The USCIS lists several common reasons why it may deny a Form I-942. The listed reasons are as follows:

  • The form for which the Form I-942 was filed is not eligible for a reduced fee;
  • The Form I-942 was not signed by the applicant;
  • The form I-942 was not signed by all of the members of the same household filing their Forms N-400 in the same package;
  • The applicant did not provide enough evidence to establish that his or her household income qualified; and/or
  • The applicant submitted evidence that was not in English and without a certified English translation.

If the reduced fee request is denied, the reason should be stated on the Form I-797, Notice of Action. The applicant may contact the USCIS if he or she remains unsure about the reasons for denial.

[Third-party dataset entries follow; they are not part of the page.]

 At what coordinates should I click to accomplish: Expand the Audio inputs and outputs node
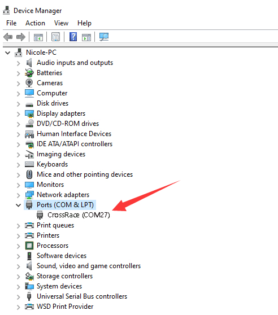pos(18,63)
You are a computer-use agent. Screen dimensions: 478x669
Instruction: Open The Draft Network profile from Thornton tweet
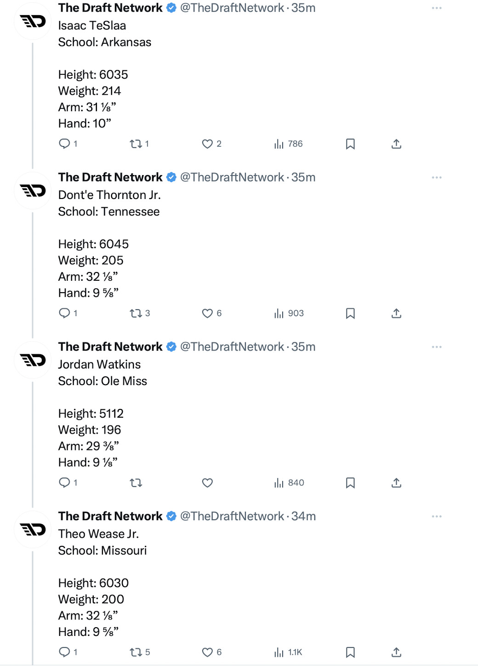coord(110,177)
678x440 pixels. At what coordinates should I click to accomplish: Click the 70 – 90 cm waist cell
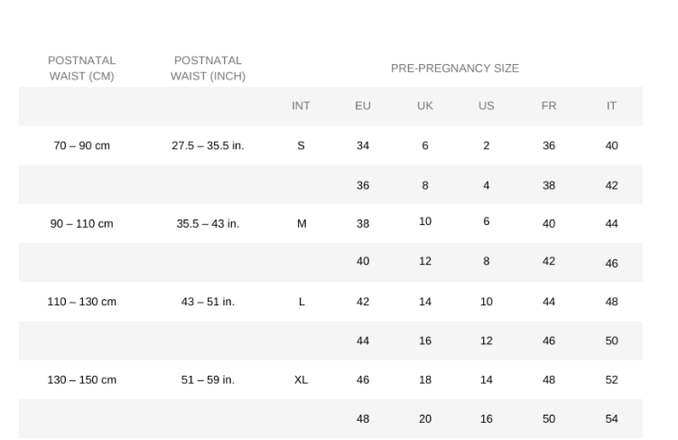[x=81, y=145]
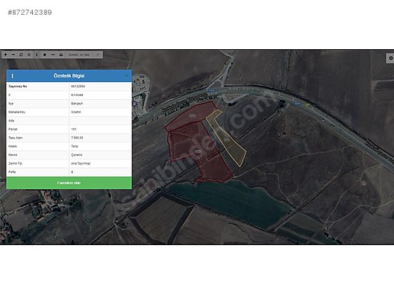The height and width of the screenshot is (295, 394).
Task: Select the locate crosshair tool
Action: pos(29,54)
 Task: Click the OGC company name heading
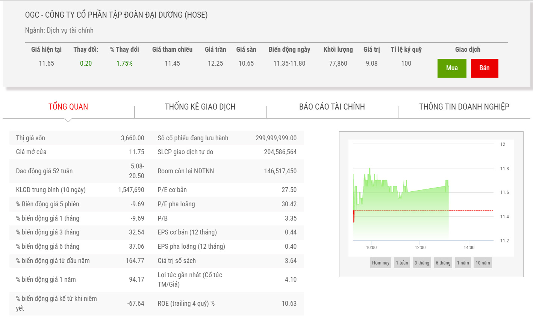(x=116, y=15)
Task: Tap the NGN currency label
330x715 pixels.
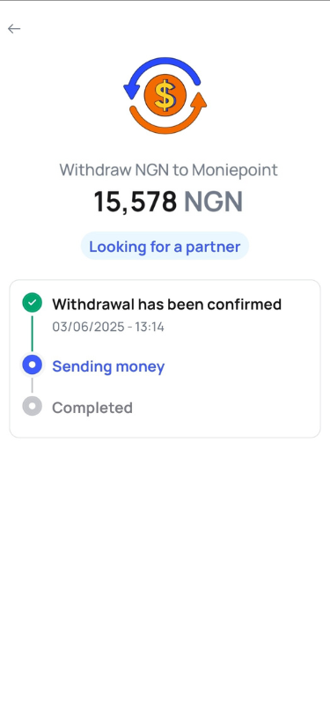Action: coord(213,202)
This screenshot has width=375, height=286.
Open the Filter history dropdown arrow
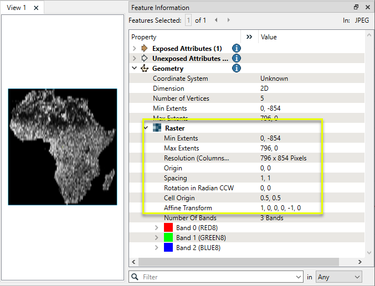(x=299, y=277)
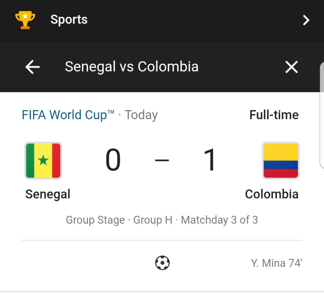
Task: Click Colombia's score of 1
Action: tap(210, 160)
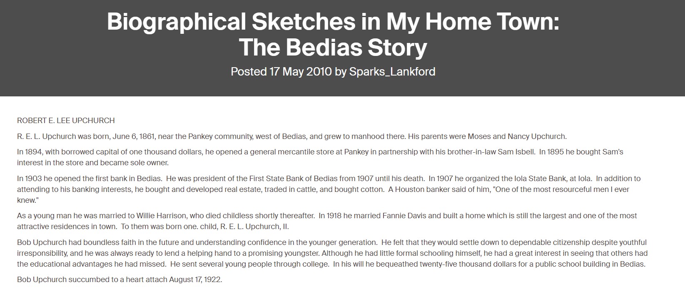Screen dimensions: 685x295
Task: Click "The Bedias Story" title line
Action: point(333,48)
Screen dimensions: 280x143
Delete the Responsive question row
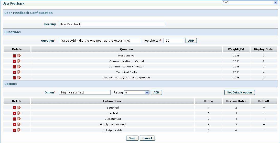[x=15, y=56]
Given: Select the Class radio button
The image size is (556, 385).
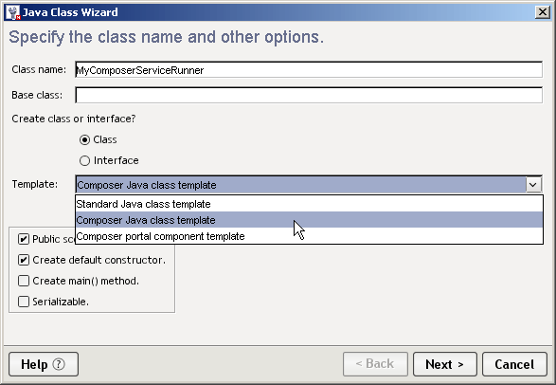Looking at the screenshot, I should point(84,139).
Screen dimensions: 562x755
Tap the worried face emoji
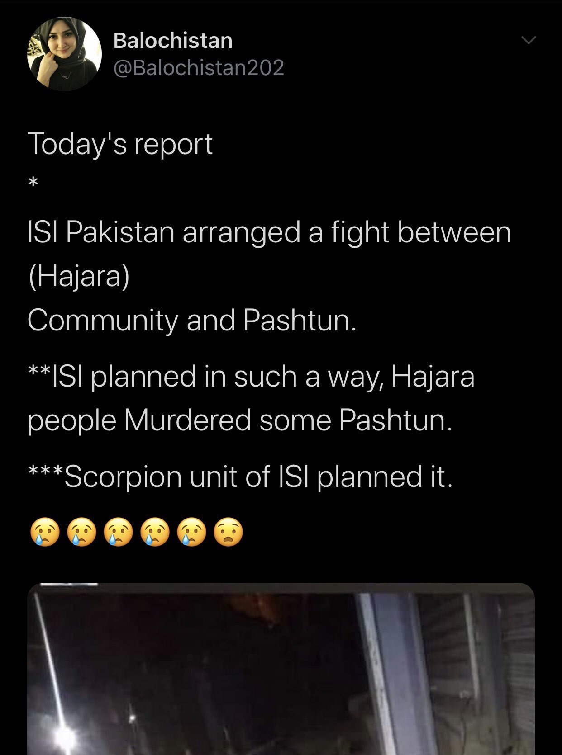229,533
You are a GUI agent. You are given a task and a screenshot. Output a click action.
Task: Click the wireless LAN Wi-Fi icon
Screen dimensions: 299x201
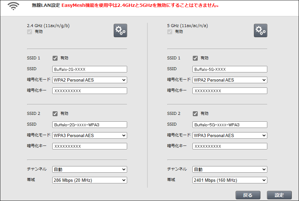pos(13,6)
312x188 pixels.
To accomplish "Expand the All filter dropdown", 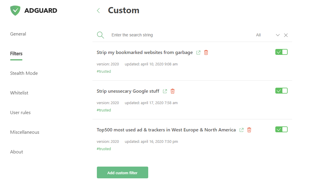I will tap(278, 35).
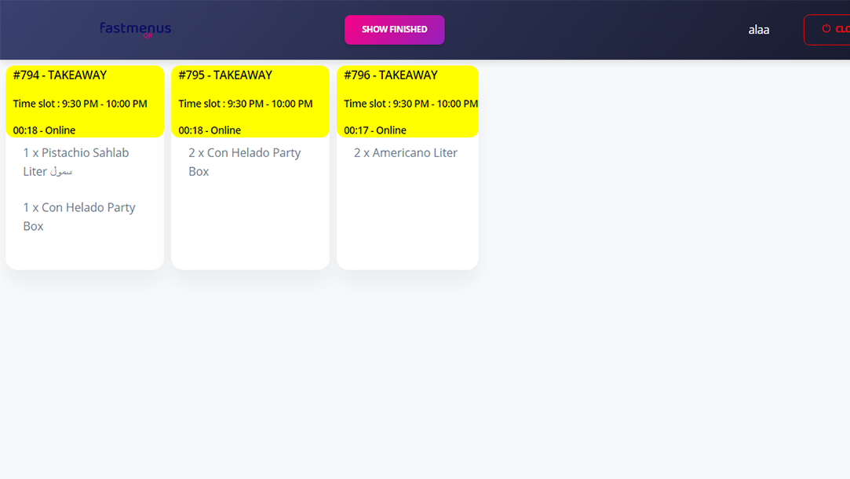The height and width of the screenshot is (479, 850).
Task: Click the fastmenus logo
Action: [x=135, y=30]
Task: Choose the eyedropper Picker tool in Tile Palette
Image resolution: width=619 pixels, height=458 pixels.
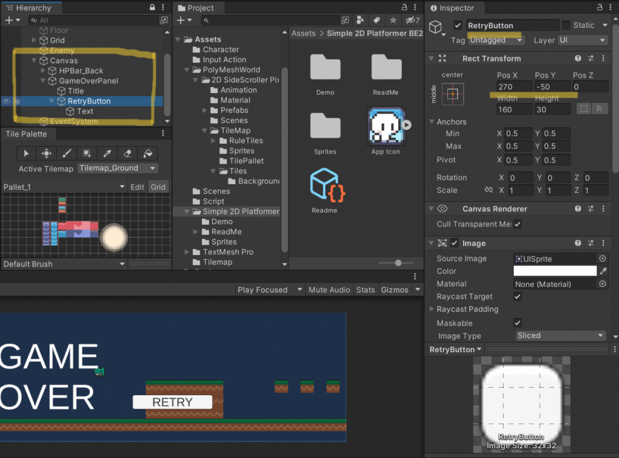Action: tap(107, 153)
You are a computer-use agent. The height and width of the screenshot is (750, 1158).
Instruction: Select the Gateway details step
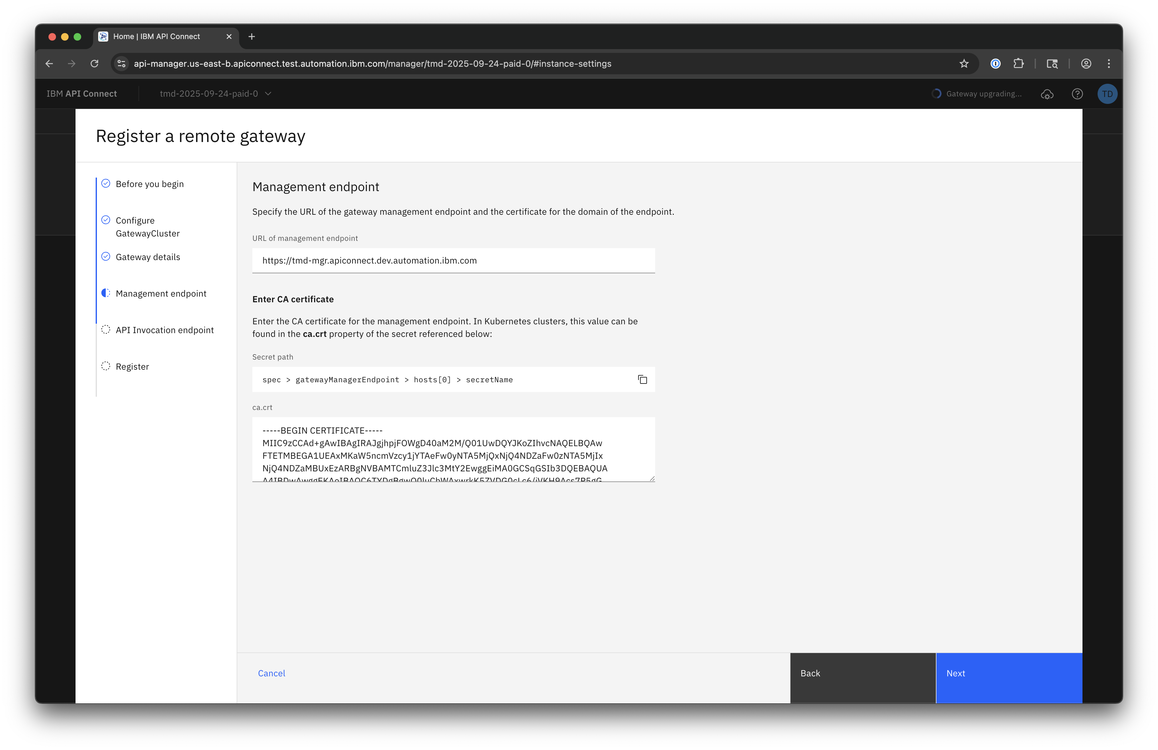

Conclusion: Form I-942, Request for Reduced Fee

The Form I-942 allows certain applicants for naturalization who would not be eligible for a fee waiver to apply for a reduced fee. In light of the recent fee increase for the Form N-400, this will be welcome news to many applicants for naturalization.

In general, an individual seeking naturalization should consult with an experienced immigration attorney for guidance through the entire process. In addition to assisting in the main naturalization application, an immigration attorney will be able to assess whether the applicant may be eligible for a reduced fee or a fee waiver based on his or her household income. Please see our website's full section on Citizenship and Naturalization to learn more [see category].

Finally, it is important to note that the applicant must be honest in his or her Form I-942 request. The Form I-942 is a request for an immigration benefit and is submitted under oath. If the applicant endeavors to procure a reduced fee through fraud or misrepresentation of a material fact, his or her entire application will be denied, and he or she may be found to be inadmissible.